● Input material
────────────────────

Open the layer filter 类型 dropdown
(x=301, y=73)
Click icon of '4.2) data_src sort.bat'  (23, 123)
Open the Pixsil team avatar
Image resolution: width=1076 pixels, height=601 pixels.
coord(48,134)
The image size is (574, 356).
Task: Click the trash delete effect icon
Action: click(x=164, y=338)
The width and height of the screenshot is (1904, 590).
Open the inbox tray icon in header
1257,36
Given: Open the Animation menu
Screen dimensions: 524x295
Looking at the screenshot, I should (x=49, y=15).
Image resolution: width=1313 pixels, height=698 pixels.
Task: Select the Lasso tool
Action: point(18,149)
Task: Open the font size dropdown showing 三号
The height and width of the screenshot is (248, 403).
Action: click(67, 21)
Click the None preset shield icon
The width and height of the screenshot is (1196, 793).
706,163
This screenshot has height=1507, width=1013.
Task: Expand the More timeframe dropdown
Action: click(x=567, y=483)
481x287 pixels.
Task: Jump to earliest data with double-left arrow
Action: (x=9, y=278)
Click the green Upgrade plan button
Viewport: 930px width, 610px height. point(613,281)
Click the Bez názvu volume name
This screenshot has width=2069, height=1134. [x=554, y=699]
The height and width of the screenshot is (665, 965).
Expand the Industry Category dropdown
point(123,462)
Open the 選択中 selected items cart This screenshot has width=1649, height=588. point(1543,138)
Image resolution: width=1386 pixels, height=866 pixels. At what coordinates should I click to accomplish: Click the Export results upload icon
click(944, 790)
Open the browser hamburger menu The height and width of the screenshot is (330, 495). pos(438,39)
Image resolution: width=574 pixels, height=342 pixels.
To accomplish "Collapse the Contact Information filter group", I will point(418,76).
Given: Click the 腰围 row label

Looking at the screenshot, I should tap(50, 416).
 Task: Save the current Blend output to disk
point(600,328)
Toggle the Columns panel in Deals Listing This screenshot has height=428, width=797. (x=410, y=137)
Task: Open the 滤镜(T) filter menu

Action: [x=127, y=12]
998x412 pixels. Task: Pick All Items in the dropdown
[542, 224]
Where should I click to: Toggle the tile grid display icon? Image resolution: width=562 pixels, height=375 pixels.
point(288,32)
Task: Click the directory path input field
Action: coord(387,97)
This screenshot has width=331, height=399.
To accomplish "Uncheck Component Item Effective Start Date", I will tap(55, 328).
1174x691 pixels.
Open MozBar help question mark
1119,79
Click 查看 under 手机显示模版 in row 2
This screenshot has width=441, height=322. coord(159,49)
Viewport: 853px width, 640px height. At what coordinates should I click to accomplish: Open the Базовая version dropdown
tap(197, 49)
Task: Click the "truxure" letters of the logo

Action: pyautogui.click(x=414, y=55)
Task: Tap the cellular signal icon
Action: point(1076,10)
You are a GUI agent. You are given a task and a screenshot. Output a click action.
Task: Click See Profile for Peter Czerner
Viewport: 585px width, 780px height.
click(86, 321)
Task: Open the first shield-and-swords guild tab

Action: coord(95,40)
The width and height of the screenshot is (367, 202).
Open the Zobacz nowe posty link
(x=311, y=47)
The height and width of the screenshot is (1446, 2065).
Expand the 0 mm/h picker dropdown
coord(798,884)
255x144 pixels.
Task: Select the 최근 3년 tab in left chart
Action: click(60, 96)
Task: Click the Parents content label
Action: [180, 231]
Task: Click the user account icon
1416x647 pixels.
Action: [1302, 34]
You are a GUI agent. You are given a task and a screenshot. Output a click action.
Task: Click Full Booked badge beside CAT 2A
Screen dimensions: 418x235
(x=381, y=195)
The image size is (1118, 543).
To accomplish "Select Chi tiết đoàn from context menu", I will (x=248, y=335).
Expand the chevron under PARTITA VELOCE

────────────────────

● Exercise brief
Rewrite every line of the entries above as a Markdown table with the columns Row and Entry line. Number the rows in order and leave out blank lines.

● Solution to the exercise
| Row | Entry line |
|---|---|
| 1 | Open the layer filter 类型 dropdown |
| 2 | (x=301, y=73) |
| 3 | Click icon of '4.2) data_src sort.bat'  (23, 123) |
| 4 | Open the Pixsil team avatar |
| 5 | Image resolution: width=1076 pixels, height=601 pixels. |
| 6 | coord(48,134) |
| 7 | The image size is (574, 356). |
| 8 | Task: Click the trash delete effect icon |
| 9 | Action: click(x=164, y=338) |
| 10 | The width and height of the screenshot is (1904, 590). |
| 11 | Open the inbox tray icon in header |
| 12 | 1257,36 |
| 13 | Given: Open the Animation menu |
| 14 | Screen dimensions: 524x295 |
| 15 | Looking at the screenshot, I should (x=49, y=15). |
| 16 | Image resolution: width=1313 pixels, height=698 pixels. |
| 17 | Task: Select the Lasso tool |
| 18 | Action: point(18,149) |
| 19 | Task: Open the font size dropdown showing 三号 |
| 20 | The height and width of the screenshot is (248, 403). |
| 21 | Action: click(67, 21) |
| 22 | Click the None preset shield icon |
| 23 | The width and height of the screenshot is (1196, 793). |
| 24 | 706,163 |
| 25 | This screenshot has height=1507, width=1013. |
| 26 | Task: Expand the More timeframe dropdown |
| 27 | Action: click(x=567, y=483) |
| 28 | 481x287 pixels. |
| 29 | Task: Jump to earliest data with double-left arrow |
| 30 | Action: (x=9, y=278) |
| 31 | Click the green Upgrade plan button |
| 32 | Viewport: 930px width, 610px height. point(613,281) |
| 33 | Click the Bez názvu volume name |
| 34 | This screenshot has width=2069, height=1134. [x=554, y=699] |
| 35 | The height and width of the screenshot is (665, 965). |
| 36 | Expand the Industry Category dropdown |
| 37 | point(123,462) |
| 38 | Open the 選択中 selected items cart This screenshot has width=1649, height=588. point(1543,138) |
| 39 | Image resolution: width=1386 pixels, height=866 pixels. At what coordinates should I click to accomplish: Click the Export results upload icon |
| 40 | click(944, 790) |
| 41 | Open the browser hamburger menu The height and width of the screenshot is (330, 495). pos(438,39) |
| 42 | Image resolution: width=574 pixels, height=342 pixels. |
| 43 | To accomplish "Collapse the Contact Information filter group", I will point(418,76). |
| 44 | Given: Click the 腰围 row label |
| 45 | Looking at the screenshot, I should tap(50, 416). |
| 46 |  Task: Save the current Blend output to disk |
| 47 | point(600,328) |
| 48 | Toggle the Columns panel in Deals Listing This screenshot has height=428, width=797. (x=410, y=137) |
| 49 | Task: Open the 滤镜(T) filter menu |
| 50 | Action: [x=127, y=12] |
| 51 | 998x412 pixels. Task: Pick All Items in the dropdown |
| 52 | [542, 224] |
| 53 | Where should I click to: Toggle the tile grid display icon? Image resolution: width=562 pixels, height=375 pixels. |
| 54 | point(288,32) |
| 55 | Task: Click the directory path input field |
| 56 | Action: coord(387,97) |
| 57 | This screenshot has width=331, height=399. |
| 58 | To accomplish "Uncheck Component Item Effective Start Date", I will tap(55, 328). |
| 59 | 1174x691 pixels. |
| 60 | Open MozBar help question mark |
| 61 | 1119,79 |
| 62 | Click 查看 under 手机显示模版 in row 2 |
| 63 | This screenshot has width=441, height=322. coord(159,49) |
| 64 | Viewport: 853px width, 640px height. At what coordinates should I click to accomplish: Open the Базовая version dropdown |
| 65 | tap(197, 49) |
| 66 | Task: Click the "truxure" letters of the logo |
| 67 | Action: pyautogui.click(x=414, y=55) |
| 68 | Task: Tap the cellular signal icon |
| 69 | Action: point(1076,10) |
| 70 | You are a GUI agent. You are given a task and a screenshot. Output a click action. |
| 71 | Task: Click See Profile for Peter Czerner |
| 72 | Viewport: 585px width, 780px height. |
| 73 | click(86, 321) |
| 74 | Task: Open the first shield-and-swords guild tab |
| 75 | Action: coord(95,40) |
| 76 | The width and height of the screenshot is (367, 202). |
| 77 | Open the Zobacz nowe posty link |
| 78 | (x=311, y=47) |
| 79 | The height and width of the screenshot is (1446, 2065). |
| 80 | Expand the 0 mm/h picker dropdown |
| 81 | coord(798,884) |
| 82 | 255x144 pixels. |
| 83 | Task: Select the 최근 3년 tab in left chart |
| 84 | Action: click(60, 96) |
| 85 | Task: Click the Parents content label |
| 86 | Action: [180, 231] |
| 87 | Task: Click the user account icon |
| 88 | 1416x647 pixels. |
| 89 | Action: [1302, 34] |
| 90 | You are a GUI agent. You are given a task and a screenshot. Output a click action. |
| 91 | Task: Click Full Booked badge beside CAT 2A |
| 92 | Screen dimensions: 418x235 |
| 93 | (x=381, y=195) |
| 94 | The image size is (1118, 543). |
| 95 | To accomplish "Select Chi tiết đoàn from context menu", I will (x=248, y=335). |
| 96 | Expand the chevron under PARTITA VELOCE |